Ferm's upstream Net::DNS Perl library questionable handling of NOERROR responses without records causing puppet errors when we try to @resolve AAAA in labs
Open, NormalPublic

Description

https://gerrit.wikimedia.org/r/327734 and https://wikitech.wikimedia.org/w/index.php?title=Hiera%3ADeployment-prep&type=revision&diff=1168635&oldid=1125290 added some ferm rules which appear on 12 deployment-prep boxes (deployment-imagescaler[01-02].deployment-prep.eqiad.wmflabs,deployment-jobrunner02.deployment-prep.eqiad.wmflabs,deployment-mediawiki[04-07].deployment-prep.eqiad.wmflabs,deployment-mira.deployment-prep.eqiad.wmflabs,deployment-snapshot01.deployment-prep.eqiad.wmflabs,deployment-tin.deployment-prep.eqiad.wmflabs,deployment-tmh01.deployment-prep.eqiad.wmflabs,deployment-videoscaler01.deployment-prep.eqiad.wmflabs):

10_prometheus-apache_exporter:&R_SERVICE(tcp, 9117, (@resolve((deployment-prometheus01.deployment-prep.eqiad.wmflabs)) @resolve((deployment-prometheus01.deployment-prep.eqiad.wmflabs), AAAA)));
10_prometheus-hhvm-exporter:&R_SERVICE(tcp, 9192, (@resolve((deployment-prometheus01.deployment-prep.eqiad.wmflabs)) @resolve((deployment-prometheus01.deployment-prep.eqiad.wmflabs), AAAA)));

Which all seems fine, but puppet showed ferm failing to start.
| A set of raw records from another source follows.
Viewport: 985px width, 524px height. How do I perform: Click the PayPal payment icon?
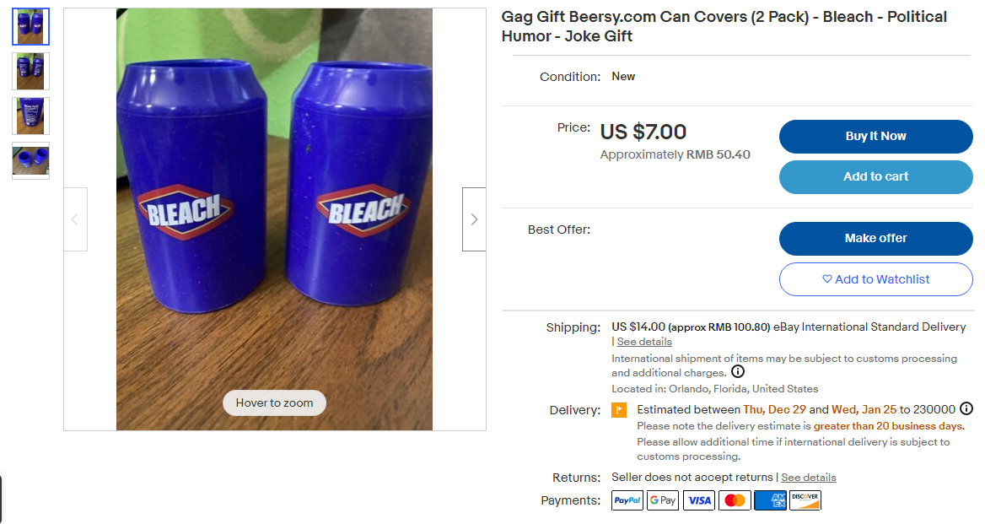tap(627, 500)
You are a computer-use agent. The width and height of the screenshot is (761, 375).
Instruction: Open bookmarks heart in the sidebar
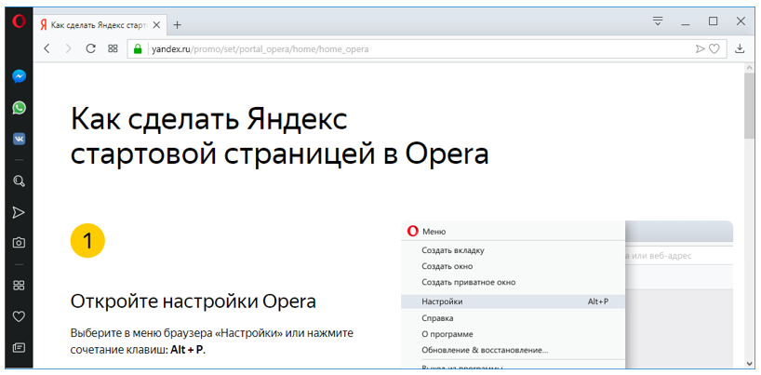(19, 316)
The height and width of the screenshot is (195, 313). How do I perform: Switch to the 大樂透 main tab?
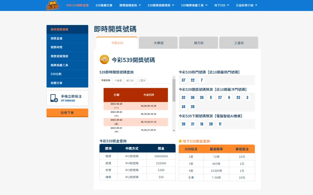tap(158, 43)
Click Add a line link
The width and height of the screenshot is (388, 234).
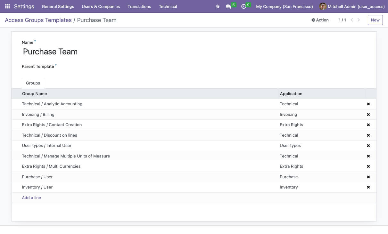click(31, 198)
Indeed it fails manually too:

root@deployment-mediawiki06:~# /usr/sbin/ferm /etc/ferm/ferm.conf
Error in /etc/ferm/conf.d/10_prometheus-apache_exporter line 4:
                deployment-prometheus01.deployment-prep.eqiad.wmflabs 
            ) 
            , AAAA 
        ) 
        <--
DNS query for 'deployment-prometheus01.deployment-prep.eqiad.wmflabs' failed: NXDOMAIN

But, that query doesn't return NXDOMAIN:

root@deployment-mediawiki06:/etc/ferm/conf.d# host deployment-prometheus01.deployment-prep.eqiad.wmflabs
deployment-prometheus01.deployment-prep.eqiad.wmflabs has address 10.68.20.247
Krenair created this task.Dec 16 2016, 4:14 PM
Restricted Application added a project: Traffic. · View Herald TranscriptDec 16 2016, 4:14 PM
Restricted Application added a subscriber: Aklapper. · View Herald Transcript
Krenair added a comment.EditedDec 16 2016, 4:18 PM
root@deployment-mediawiki06:/etc/ferm/conf.d# perl -e "require Net::DNS; my \$resolver = new Net::DNS::Resolver; \$resolver->search('deployment-prometheus01.deployment-prep.eqiad.wmflabs', 'AAAA'); print \$resolver->errorstring"
NXDOMAIN
root@deployment-mediawiki06:/etc/ferm/conf.d# perl -e "require Net::DNS; my \$resolver = new Net::DNS::Resolver; \$resolver->search('deployment-prometheus01.deployment-prep.eqiad.wmflabs', 'A'); print \$resolver->errorstring"
NOERROR

but...

root@deployment-mediawiki06:/etc/ferm/conf.d# dig deployment-prometheus01.deployment-prep.eqiad.wmflabs AAAA
;; ->>HEADER<<- opcode: QUERY, status: NOERROR, id: 53078
root@deployment-mediawiki06:/etc/ferm/conf.d# dig deployment-prometheus01.deployment-prep.eqiad.wmflabs A
;; ->>HEADER<<- opcode: QUERY, status: NOERROR, id: 64731

So I added debug => 1 to the Net::DNS::Resolver constructor call and found it gets NOERROR from the actual domain, but NXDOMAIN from deployment-prometheus01.deployment-prep.eqiad.wmflabs.deployment-prep.eqiad.wmflabs and deployment-prometheus01.deployment-prep.eqiad.wmflabs.eqiad.wmflabs - those are done because of lack of a trailing full stop.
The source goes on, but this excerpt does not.